Some ten years (and so-so months) ago, I used to be a bratty yet boyish, sheltered and secretive girl. It’s a pretty weird thing how I came up to be this big me. And since I am this big girl writing, maybe I could give the young pre-teen me a mean set of pointers.

  • Do not be pressured of getting into a Science high school or an Art school. Enrolling will neither make you an astronaut nor a National Artist. You’ll learn the basics of Science in a normal high school anyway, and art? You’d better go for that in college.
  • Do not let go of writing. Your grade school folio is only an annual publication. Do not rest your pen after the deadlines. Write at the margins of your notebook and at the clean sheet of Math scratch paper. Ask your aunties for journals as presents.
  • Appreciate your baon. Your mother will rarely do that for you in college and you’ll surely miss that.
  • Remember boys from the Honor Section. Two from which will sweep you off your feet. Thus, start drafting their records.
  • Hoard more books from the library. Read more classics so that they won’t have to interfere with your studies in the future. Don’t mind the extra charge of a new Borrower’s card, it’s just worth two days’ snack.
  • Do not be afraid of dogs.

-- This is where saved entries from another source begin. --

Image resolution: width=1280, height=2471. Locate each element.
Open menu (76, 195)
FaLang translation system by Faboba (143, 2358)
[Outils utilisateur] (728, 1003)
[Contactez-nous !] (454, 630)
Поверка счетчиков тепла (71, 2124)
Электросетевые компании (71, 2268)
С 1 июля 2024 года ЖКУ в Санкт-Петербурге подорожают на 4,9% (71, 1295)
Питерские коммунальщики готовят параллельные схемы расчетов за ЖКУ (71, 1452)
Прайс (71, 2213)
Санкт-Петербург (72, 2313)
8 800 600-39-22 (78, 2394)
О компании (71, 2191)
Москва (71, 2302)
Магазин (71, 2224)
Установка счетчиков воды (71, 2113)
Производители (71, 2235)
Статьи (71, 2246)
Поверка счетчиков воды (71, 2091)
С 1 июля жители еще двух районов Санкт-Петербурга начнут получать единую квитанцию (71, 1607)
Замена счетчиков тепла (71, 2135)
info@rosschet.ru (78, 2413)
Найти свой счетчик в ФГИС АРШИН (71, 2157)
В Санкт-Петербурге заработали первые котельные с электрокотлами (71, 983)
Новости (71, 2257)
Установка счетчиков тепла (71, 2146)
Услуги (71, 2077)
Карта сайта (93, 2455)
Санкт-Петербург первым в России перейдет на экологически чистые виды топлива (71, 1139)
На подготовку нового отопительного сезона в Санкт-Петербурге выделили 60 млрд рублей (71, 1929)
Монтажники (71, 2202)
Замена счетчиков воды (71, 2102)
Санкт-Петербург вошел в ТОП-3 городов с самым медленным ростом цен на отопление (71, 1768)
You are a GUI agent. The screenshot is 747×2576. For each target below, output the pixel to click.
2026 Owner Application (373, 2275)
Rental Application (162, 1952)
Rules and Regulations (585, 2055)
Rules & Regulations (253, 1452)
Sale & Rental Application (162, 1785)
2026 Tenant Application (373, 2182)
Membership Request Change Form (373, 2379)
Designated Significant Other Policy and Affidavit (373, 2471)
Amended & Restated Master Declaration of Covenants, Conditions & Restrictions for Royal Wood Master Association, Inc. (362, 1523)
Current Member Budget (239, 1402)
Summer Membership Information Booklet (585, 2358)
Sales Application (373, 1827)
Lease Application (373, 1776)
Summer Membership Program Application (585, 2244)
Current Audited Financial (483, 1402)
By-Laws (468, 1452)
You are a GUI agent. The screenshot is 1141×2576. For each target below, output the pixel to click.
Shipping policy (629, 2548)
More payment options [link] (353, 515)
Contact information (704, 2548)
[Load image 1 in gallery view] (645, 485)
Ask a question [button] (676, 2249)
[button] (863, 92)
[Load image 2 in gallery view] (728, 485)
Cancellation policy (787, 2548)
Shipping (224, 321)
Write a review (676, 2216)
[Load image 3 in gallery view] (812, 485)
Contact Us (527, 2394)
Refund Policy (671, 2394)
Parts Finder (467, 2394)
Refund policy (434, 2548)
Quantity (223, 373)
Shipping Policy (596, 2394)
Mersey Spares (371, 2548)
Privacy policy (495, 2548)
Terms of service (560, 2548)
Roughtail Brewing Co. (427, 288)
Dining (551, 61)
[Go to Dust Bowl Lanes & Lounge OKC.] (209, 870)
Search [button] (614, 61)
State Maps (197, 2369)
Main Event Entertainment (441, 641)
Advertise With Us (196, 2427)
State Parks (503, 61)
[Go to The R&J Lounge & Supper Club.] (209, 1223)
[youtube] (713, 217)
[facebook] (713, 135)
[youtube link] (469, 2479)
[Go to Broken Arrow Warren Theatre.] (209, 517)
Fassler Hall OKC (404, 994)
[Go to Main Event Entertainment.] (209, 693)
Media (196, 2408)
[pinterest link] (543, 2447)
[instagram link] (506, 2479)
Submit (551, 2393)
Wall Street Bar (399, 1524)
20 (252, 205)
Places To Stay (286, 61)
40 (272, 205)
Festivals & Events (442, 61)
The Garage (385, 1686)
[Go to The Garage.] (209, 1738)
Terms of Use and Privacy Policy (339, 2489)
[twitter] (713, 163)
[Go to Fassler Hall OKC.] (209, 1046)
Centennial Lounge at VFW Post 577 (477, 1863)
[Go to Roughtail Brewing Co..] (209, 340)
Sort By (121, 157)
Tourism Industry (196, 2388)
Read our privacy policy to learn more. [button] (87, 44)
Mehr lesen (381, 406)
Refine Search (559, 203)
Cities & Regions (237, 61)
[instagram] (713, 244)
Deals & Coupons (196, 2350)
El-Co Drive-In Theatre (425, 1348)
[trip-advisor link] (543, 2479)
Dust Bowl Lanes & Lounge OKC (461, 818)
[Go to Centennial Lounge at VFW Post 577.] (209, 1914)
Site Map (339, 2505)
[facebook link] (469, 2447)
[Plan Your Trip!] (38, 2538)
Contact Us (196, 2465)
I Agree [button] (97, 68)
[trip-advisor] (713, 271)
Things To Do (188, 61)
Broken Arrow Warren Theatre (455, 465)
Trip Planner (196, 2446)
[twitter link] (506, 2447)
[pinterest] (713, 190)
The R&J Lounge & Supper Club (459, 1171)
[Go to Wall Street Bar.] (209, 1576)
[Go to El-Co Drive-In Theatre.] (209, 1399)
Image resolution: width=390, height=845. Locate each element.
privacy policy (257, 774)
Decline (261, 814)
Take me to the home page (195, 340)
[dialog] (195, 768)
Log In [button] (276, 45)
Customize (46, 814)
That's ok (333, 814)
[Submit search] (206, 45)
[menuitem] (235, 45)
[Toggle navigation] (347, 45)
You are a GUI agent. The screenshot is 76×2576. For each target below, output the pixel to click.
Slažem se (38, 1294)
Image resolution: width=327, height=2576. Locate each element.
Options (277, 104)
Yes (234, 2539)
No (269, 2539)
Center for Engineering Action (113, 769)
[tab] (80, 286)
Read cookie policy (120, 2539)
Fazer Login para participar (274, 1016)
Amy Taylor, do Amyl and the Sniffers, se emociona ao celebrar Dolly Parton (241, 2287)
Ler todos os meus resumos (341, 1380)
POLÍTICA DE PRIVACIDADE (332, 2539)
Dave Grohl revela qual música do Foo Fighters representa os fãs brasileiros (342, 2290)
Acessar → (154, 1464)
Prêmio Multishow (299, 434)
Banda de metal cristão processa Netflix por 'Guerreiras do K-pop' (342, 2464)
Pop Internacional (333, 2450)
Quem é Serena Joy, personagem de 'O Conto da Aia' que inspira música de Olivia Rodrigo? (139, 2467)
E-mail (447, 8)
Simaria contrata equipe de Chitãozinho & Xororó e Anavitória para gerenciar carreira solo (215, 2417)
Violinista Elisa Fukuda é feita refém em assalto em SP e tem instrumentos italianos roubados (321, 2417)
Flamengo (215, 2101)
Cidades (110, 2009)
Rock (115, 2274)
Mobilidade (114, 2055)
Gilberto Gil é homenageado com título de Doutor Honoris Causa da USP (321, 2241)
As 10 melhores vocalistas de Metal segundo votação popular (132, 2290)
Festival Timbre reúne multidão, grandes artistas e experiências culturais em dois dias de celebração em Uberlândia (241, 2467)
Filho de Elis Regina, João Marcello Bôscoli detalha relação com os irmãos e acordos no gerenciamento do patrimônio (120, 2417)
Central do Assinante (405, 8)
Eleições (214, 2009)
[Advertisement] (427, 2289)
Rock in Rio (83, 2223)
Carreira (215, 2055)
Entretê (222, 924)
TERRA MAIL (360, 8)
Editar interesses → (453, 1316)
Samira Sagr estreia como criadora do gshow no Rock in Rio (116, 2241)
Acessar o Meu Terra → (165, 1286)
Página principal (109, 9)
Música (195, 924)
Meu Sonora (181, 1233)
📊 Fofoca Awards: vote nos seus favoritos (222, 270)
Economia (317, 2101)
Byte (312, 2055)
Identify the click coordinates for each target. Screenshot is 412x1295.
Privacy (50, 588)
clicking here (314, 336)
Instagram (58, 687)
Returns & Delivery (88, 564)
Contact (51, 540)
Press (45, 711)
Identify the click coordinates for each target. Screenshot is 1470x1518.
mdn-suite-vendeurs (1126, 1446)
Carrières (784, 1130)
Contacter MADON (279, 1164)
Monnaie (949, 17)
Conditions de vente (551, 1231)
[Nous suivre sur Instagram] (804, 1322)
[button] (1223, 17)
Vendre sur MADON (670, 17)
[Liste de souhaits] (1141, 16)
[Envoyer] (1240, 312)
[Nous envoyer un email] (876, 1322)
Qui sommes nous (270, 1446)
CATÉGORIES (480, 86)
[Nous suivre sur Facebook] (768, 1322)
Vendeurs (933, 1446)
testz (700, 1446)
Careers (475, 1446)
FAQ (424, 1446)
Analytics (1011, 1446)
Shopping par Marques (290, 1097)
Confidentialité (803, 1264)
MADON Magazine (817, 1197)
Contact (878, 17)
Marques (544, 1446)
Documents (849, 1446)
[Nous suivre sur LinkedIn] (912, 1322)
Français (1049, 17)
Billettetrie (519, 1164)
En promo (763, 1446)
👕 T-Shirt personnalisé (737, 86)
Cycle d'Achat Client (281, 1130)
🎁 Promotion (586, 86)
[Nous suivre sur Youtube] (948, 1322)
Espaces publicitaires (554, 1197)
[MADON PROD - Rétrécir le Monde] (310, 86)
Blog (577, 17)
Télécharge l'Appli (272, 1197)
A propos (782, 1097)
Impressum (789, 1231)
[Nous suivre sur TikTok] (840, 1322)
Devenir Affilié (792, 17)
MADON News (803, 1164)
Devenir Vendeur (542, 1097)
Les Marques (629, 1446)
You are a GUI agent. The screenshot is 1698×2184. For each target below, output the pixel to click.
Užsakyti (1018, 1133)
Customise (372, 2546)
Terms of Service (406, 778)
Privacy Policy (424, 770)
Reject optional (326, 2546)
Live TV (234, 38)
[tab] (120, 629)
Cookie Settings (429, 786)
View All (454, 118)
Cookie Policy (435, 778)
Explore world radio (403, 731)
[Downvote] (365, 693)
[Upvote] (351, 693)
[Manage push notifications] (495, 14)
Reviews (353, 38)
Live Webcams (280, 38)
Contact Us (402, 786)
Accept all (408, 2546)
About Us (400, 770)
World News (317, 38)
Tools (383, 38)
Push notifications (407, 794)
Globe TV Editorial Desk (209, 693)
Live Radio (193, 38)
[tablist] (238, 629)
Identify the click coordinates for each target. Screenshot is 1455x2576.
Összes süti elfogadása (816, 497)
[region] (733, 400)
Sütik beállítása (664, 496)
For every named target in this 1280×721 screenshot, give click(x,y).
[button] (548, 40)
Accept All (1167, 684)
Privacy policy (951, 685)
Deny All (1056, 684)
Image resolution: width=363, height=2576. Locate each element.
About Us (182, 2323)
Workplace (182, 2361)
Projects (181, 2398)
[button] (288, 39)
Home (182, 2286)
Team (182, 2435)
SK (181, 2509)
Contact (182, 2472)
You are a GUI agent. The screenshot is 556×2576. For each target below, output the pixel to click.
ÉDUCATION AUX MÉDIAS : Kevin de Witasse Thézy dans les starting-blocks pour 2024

They’re one of the cutest and most adorable creatures on earth.
  • Do not fear your teachers, even the “terror” ones. They’re supposed to teach, not to traumatize. You can always tell your father about them, and he’ll show them who’s more of an RSA.
  • Take real good care of your hair. It will be the hardest to maintain when you get older.
  • Cherish every moment you spend with your father. One day, his presence will be rare. Or maybe, his voice will be just as good as his presence.
  • Earn patience now. You’ll have to use tons of it later in life.

I Have Loved Books Long Before I Loved You

The grade school library was once my refuge. I did not have a favorite desk or chair. I usually sat on the floor carefully tracing the edges of the pages while other books were piled to my side. I spent long hours there. I even took the last trip of the school service a lot of times only to devour newly cataloged classics.

I wonder if the library was your childhood’s refuge too. We had the same favorite books though – the enormous Atlas that was way larger than our 10-year old frames, the Peanuts Encyclopedia with tattered pages and the Classics in pink, red, orange and green spines.

I believe we have already met in the library, in books. We have already held hands while turning the pages. We have already shared the same emotions between the lines. And maybe, we have even read our own story then, reason why we felt we knew each other too well.

I do not know you then. You were only an anonymous character.

Who would ever thought you would be a heroic protagonist I would love so well ten years later.